# In laws, I'm doing it wrong



## Anonymous Fella (Aug 3, 2009)

I'll try to keep this quick.

Been married for about two years, lived together before marriage for about three years. My wife's family has always been tightly knit, whereas my family is confrontational (whole other story). I try to be courteous and respectful to my in laws. I had a "falling out" with my wife's uncle. I had to work a shift after his, and he would leave me "surprises". Used to spin yarns about me to her grandparents and family. I never said anything to him or the family. Most of her family will simply ignore me, or interrupt my sentences by talking louder than me. Except when they need something from me. What has changed is now we live in a house less then a mile away from her parents. I always (and I mean _always_) help her parents and family out when they ask. Never in five years said "No". Have asked for their help before, always get the "later" response. They say "odd" things that have a hint of other meanings, but shy away when asked directly. I come home from work, her family is always here.

My own family life is dysfunctional to say the least. I have no basis to measure my wife's family by. I understand they just want the best for her. Her whole family being evil is impossible. What am I doing wrong? Any chapters I skipped in the successful marriage manual?


----------



## Sandy55 (Jun 3, 2009)

:scratchhead: Am rather at a confused loss here...you haven't much detail.

You lived together for three years, never noticed this, and married her anyway?

Am :scratchhead:

Why would you chose to live less than a mile from these people?

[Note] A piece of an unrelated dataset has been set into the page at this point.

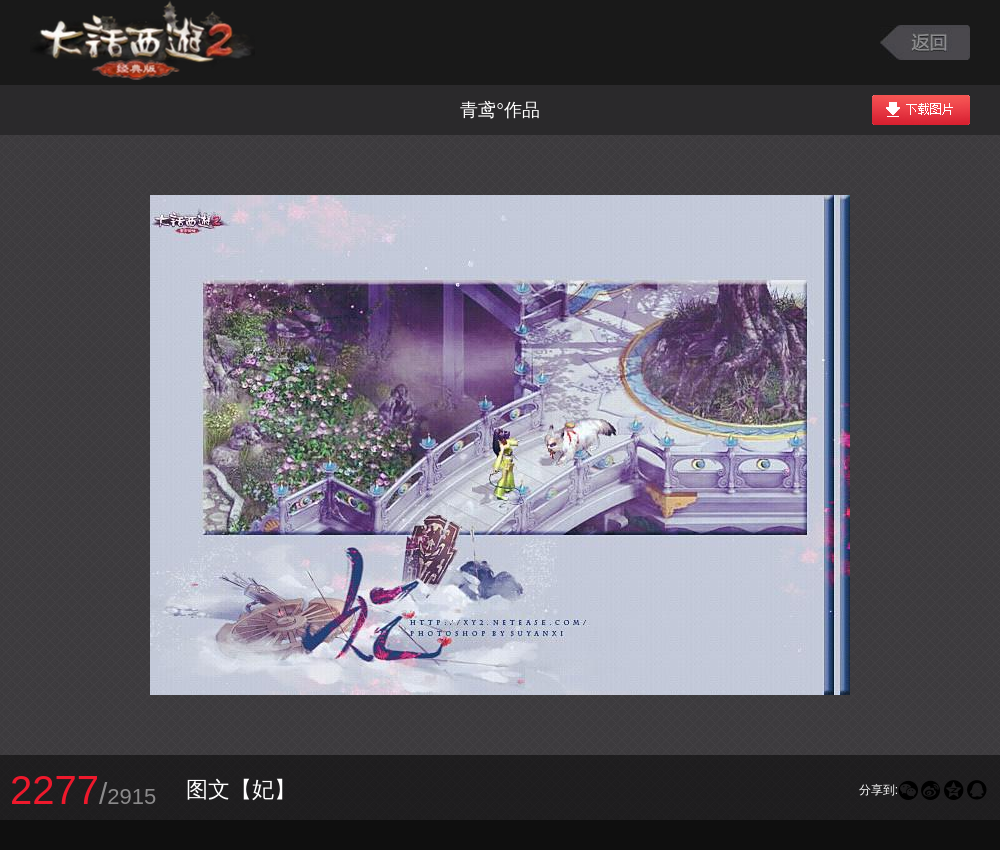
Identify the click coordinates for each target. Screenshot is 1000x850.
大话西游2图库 (142, 42)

Was the house free...? (Just joking with you...)

Have you discussed this with your dear wife? If so, what does she say? (I have a clue in my mind, but let me hear what she said...)


----------



## Anonymous Fella (Aug 3, 2009)

I noticed it before, but, I figured healthy families interact this way. Who am I to question?

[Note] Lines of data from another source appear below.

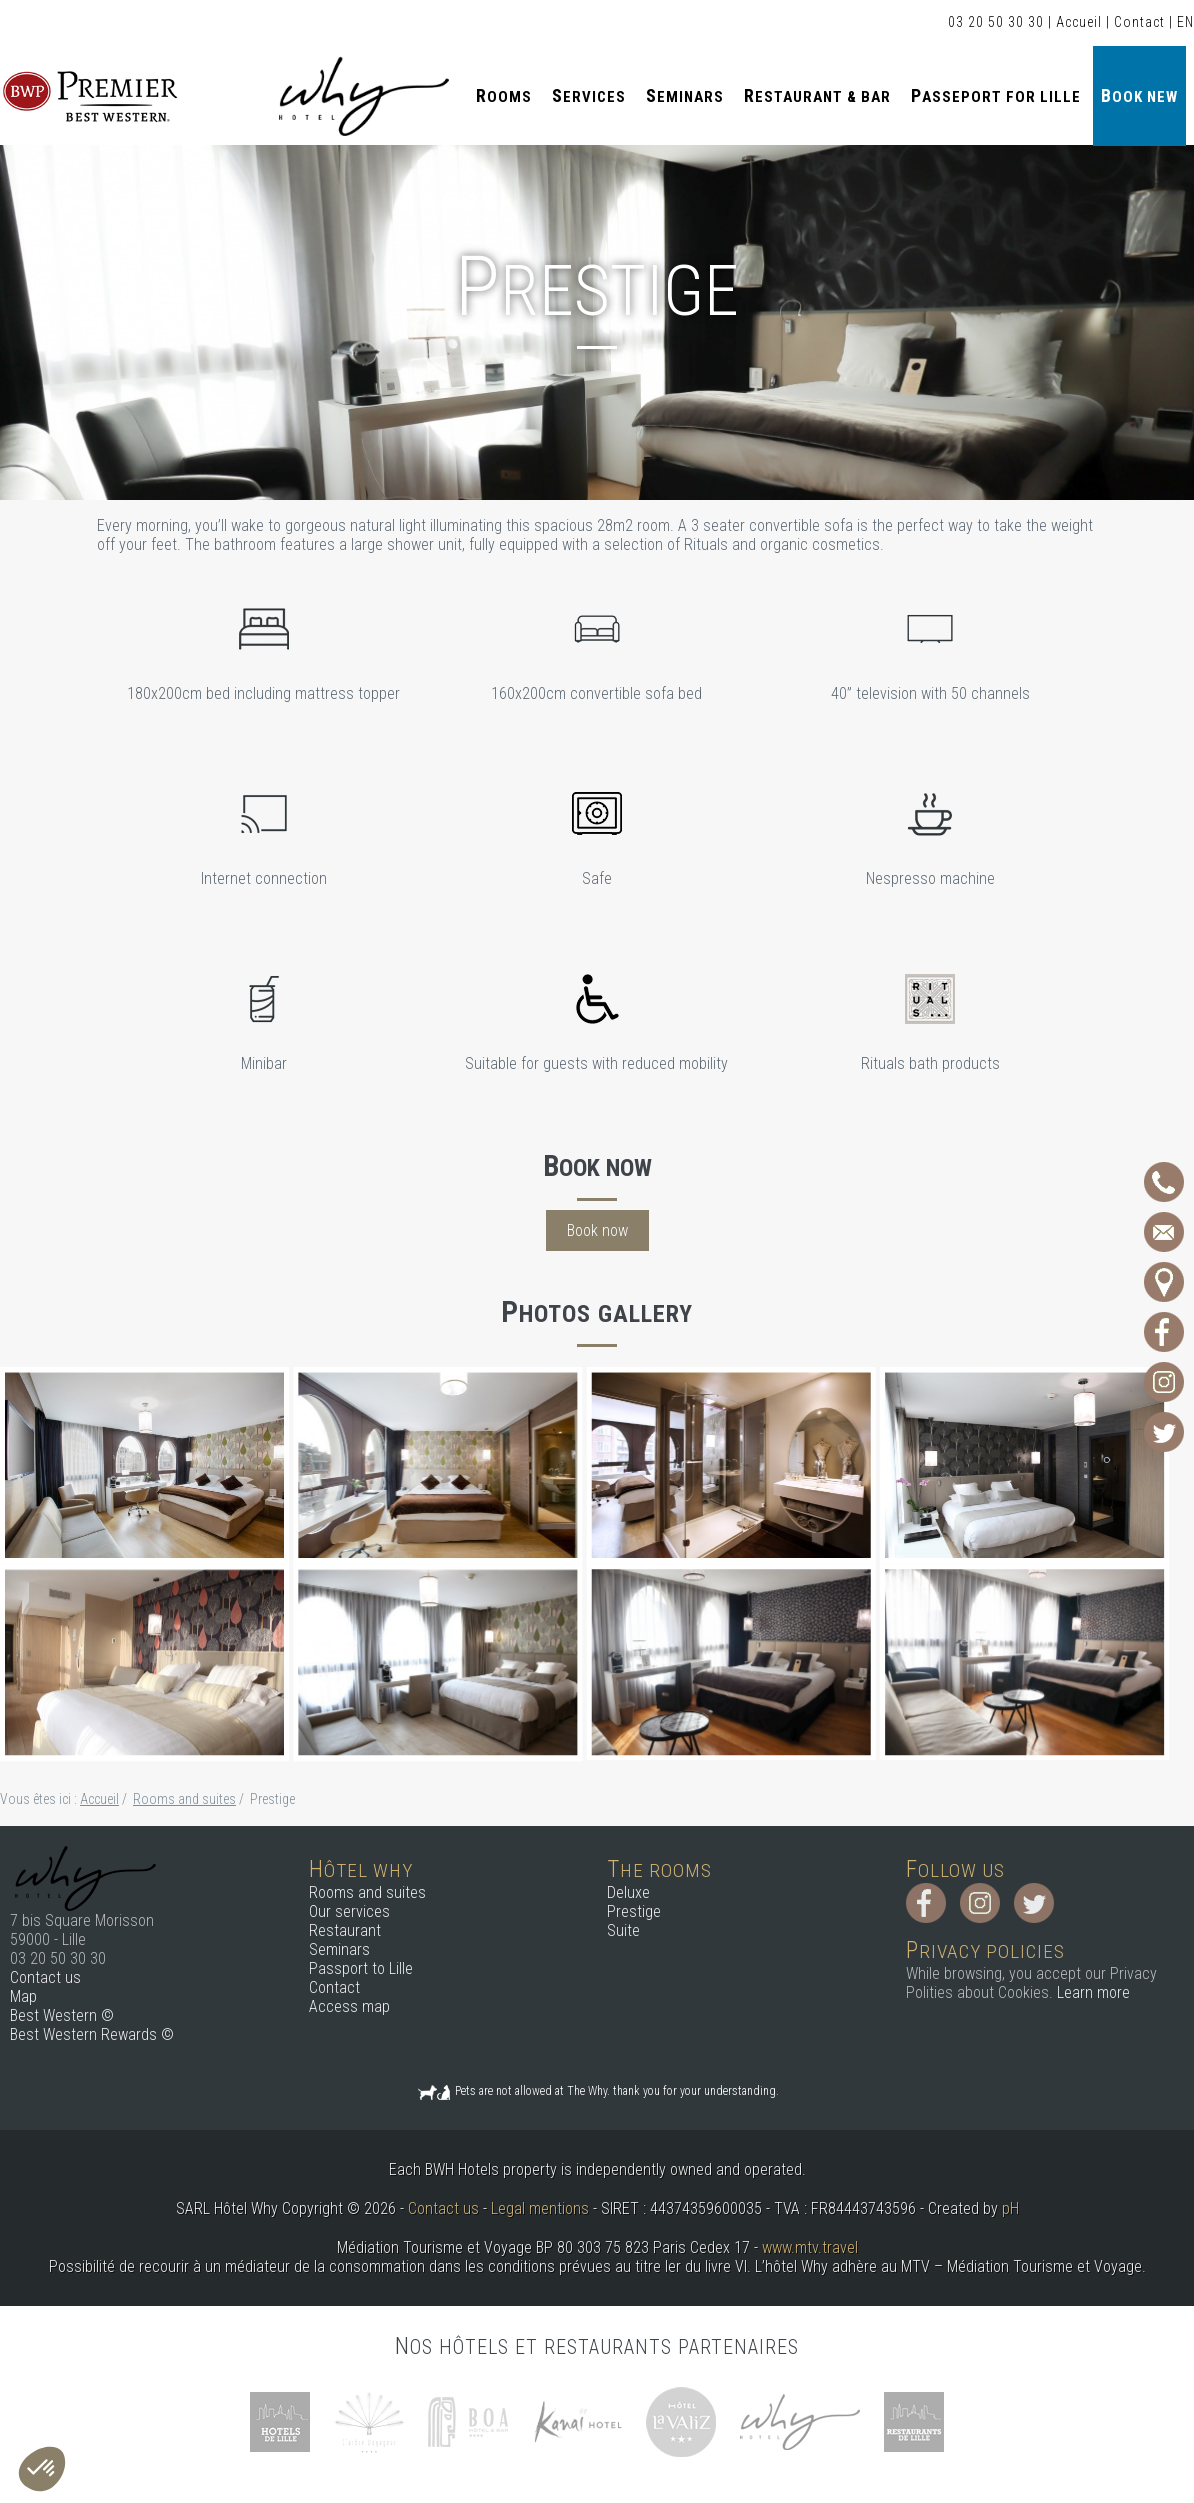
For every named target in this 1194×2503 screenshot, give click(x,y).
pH (1010, 2208)
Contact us (45, 1977)
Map (23, 1996)
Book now (597, 1230)
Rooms (504, 95)
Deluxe (628, 1892)
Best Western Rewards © (92, 2034)
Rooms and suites (367, 1892)
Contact (1139, 22)
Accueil (1079, 22)
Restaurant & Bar (817, 95)
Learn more (1093, 1992)
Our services (349, 1911)
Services (589, 95)
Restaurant (345, 1930)
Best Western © (62, 2015)
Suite (623, 1930)
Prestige (634, 1911)
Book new (1139, 95)
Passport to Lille (361, 1968)
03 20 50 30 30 (996, 22)
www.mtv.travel (810, 2247)
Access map (349, 2006)
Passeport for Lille (996, 95)
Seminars (685, 95)
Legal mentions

I've asked her, but, she usually gets hurt and upset. I _refuse_ to make her pick between her husband and her family. I don't want to bother her about it anymore. She has enough stress in her life. She says she feels trapped in between me and her family when I broach the subject. I've tried to talk to her family one on one alone, but, they act shy (looking off, not really saying much.) I can't seem to get any solid answers. Should I continue to help out, when getting nothing in return?

Don't want to give too much info, but, she wanted to be near her family from the get-go. So they willed her some land and we built a house here. That's how we are stuck so close.


----------



## Anonymous Fella (Aug 3, 2009)

*Warning*: Wall of Text

To clarify: I didn't have a good childhood/upbringing. She loves her parents and family. I don't have any of the support she always receives, and I don't want her to be without that support. People always say she has to cut her cord and she is now my wife, and I am everything to her. I don't believe in that way of thinking. She should still get that love and care from her parents AND her husband.

To be honest, my wife has a very fragile emotional state. She is playful and childish. Although she can be selfish, who isn't? I would rather her have a sunny disposition and remain young at heart. Compare her to the bitter feelings I house, it would be a fate worse than death to rob her of overall happiness.

It's not that I'm allowing her to live in her childhood, because I was denied one (I'll let our kids (_when we have them_) have the childhood.).

I just want some advice as how to approach the in laws with my thoughts. One on one wont do as will a family discussion. It just seems no one in her family can do wrong and I am the monument to mistake.


----------



## Blanca (Jul 25, 2008)

Anonymous Fella said:


> I just want some advice as how to approach the in laws with my thoughts. One on one wont do as will a family discussion. It just seems no one in her family can do wrong and I am the monument to mistake.


you can confidently say this is not a healthy way to live no matter your uncertainties due to your own past. there are some books out there about healthy boundaries with in-laws (just goggle it) and perhaps you and your wife can learn together. approach your wife with how you are feeling, and let her know you want to learn to have her family in your lives in a healthy way.


----------



## Anonymous Fella (Aug 3, 2009)

Thanks for the tip. As I have mentioned, I can't really approach my wife about it. Been asking my sister who is also married about her in laws, trying to see how her boundaries lie. Think I'm starting to cobble together some kind of ground rules. Only problem will be breaking it to my wife. Thanks for your advice.


----------



## Blanca (Jul 25, 2008)

Anonymous Fella said:


> Thanks for the tip. As I have mentioned, I can't really approach my wife about it. Been asking my sister who is also married about her in laws, trying to see how her boundaries lie. Think I'm starting to cobble together some kind of ground rules. Only problem will be breaking it to my wife. Thanks for your advice.


your relationship with your wife sounds very unhealthy. i know you are worried about her emotional state, but, well, i dunno, its just not healthy to have to tip-toe around her like that. you may want to read into codependency. i know this might sound extreme to you, and maybe it is, but its just how the post came off.


----------



## Anonymous Fella (Aug 3, 2009)

I'm not really tip-toeing around my wife so much as I'm taking a conscience effort not to stir-up known hornet's nests. I wish I could be codependent, seems like it would make a marriage with me easy. The fact is, I had been on other marriage-help forums a few years ago. All I did was complain about how my wife treated me, only looked at her negative qualities. Got the same gossip/soap opera crap, "leave her" and "pack your bags" kind of crap. Lots of fights and me actually leaving for a week. She promised to change, promised to do anything to keep me, so I came back. A few months ago, I realized I had changed. I wasn't loving her unconditionally. I want ahead and tried a little of the "Love Dare". My marriage improved quite a bit by just following the first few rules. So a few nights ago, I ran out and bought the book, to make it official. Going to give it to her on our anniversary this September, after I have completed it, writing all my responses. So basically, I refuse to dog my wife on this forum. Short of her hitting me with bricks and lighting me on fire, you'll only hear positive things about her. I'm here to improve only what I give to the marriage, which is what she receives. I figure if I want to improve the marriage, what better place to start than me?


----------



## Anonymous Fella (Aug 3, 2009)

Thanks Lost. Great to hear some encouragement once and a while. And bye the way, thanks for bringing up the movie, hadn't thought about it for some time. Gave me a good chuckle!


----------



## Musicmuse (Aug 12, 2009)

Anonymous Fella...

There is a day devoted to inlaws in the "love dare" book...


----------